Alaska Stat. § 11.41.200(a)(1), (3) (emphasis added). Justice Rabinowitz in his dissenting opinion correctly noted that presenting both theories to the jury without a requirement of unanimity as to one or the other runs a serious risk of the jurors agreeing that a defendant acted with extreme indifference to the value of human life, but that only physical injury, as opposed to serious physical injury, was the result. Jurors could have thought that that was sufficient for a conviction of first degree assault when it was only a third degree assault. State v. James, 698 P.2d at 1168 (Rabinowitz, J., dissenting).

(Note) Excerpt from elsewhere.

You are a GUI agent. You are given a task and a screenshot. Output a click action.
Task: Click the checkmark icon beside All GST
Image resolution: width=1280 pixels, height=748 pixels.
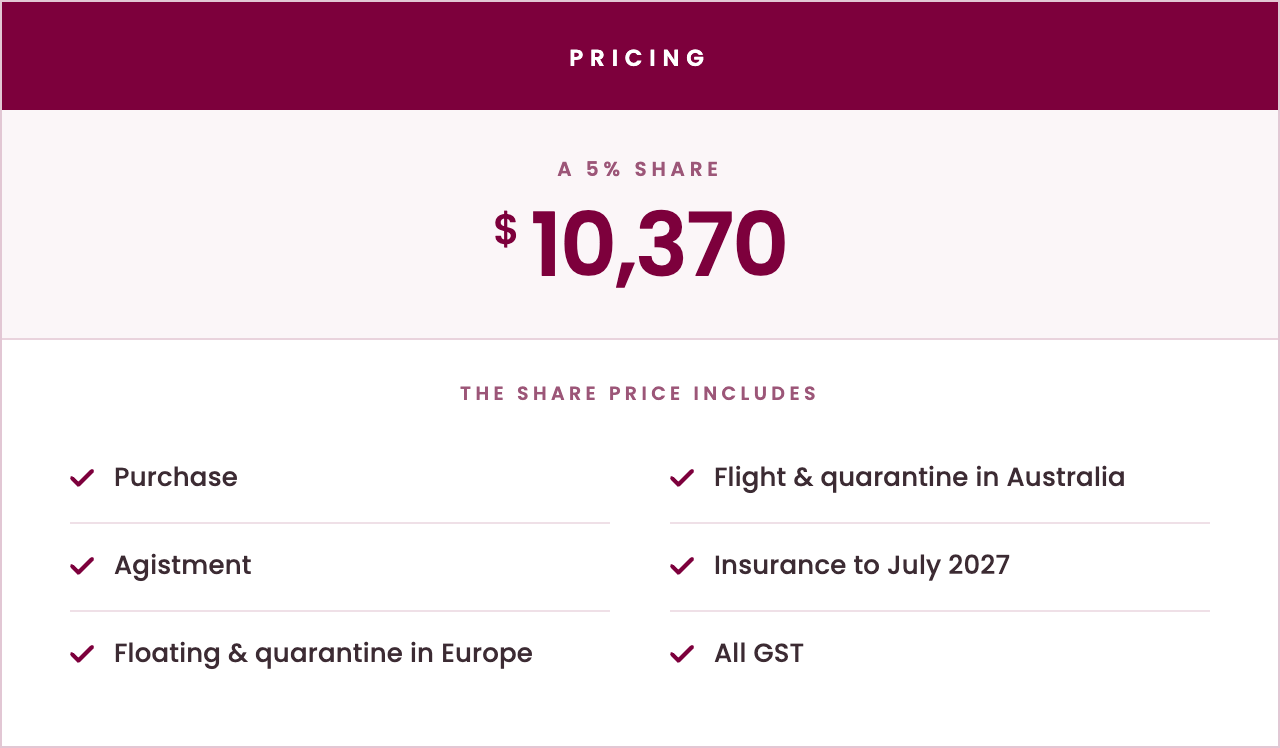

. Section 76-5-203 read as follows:
Murder in the second degree. — (1) Criminal homicide constitutes murder in the second degree if the actor:
(a) Intentionally or knowingly causes the death of another; or
(b) Intending to cause serious bodily injury to another, he commits an act clearly dangerous to human life that causes the death of another; or
(c) Acting under circumstances [objectively] evidencing a depraved indifference to human life, he [knowingly] engages in conduct which creates a grave risk of death to another and thereby causes the death of another [see State v. Fontana, 680 P.2d 1042 (Utah 1984) ]; or
(d)While in the commission, attempted commission, or immediate flight from the commission or attempted commission of aggravated robbery, robbery, rape, forcible sodomy, or aggravated sexual assault, aggravated arson, arson, aggravated burglary, burglary, aggravated kidnapping, or kidnapping, causes the death of another person other than a party.
(2) Murder in the second degree is a felony of the first degree.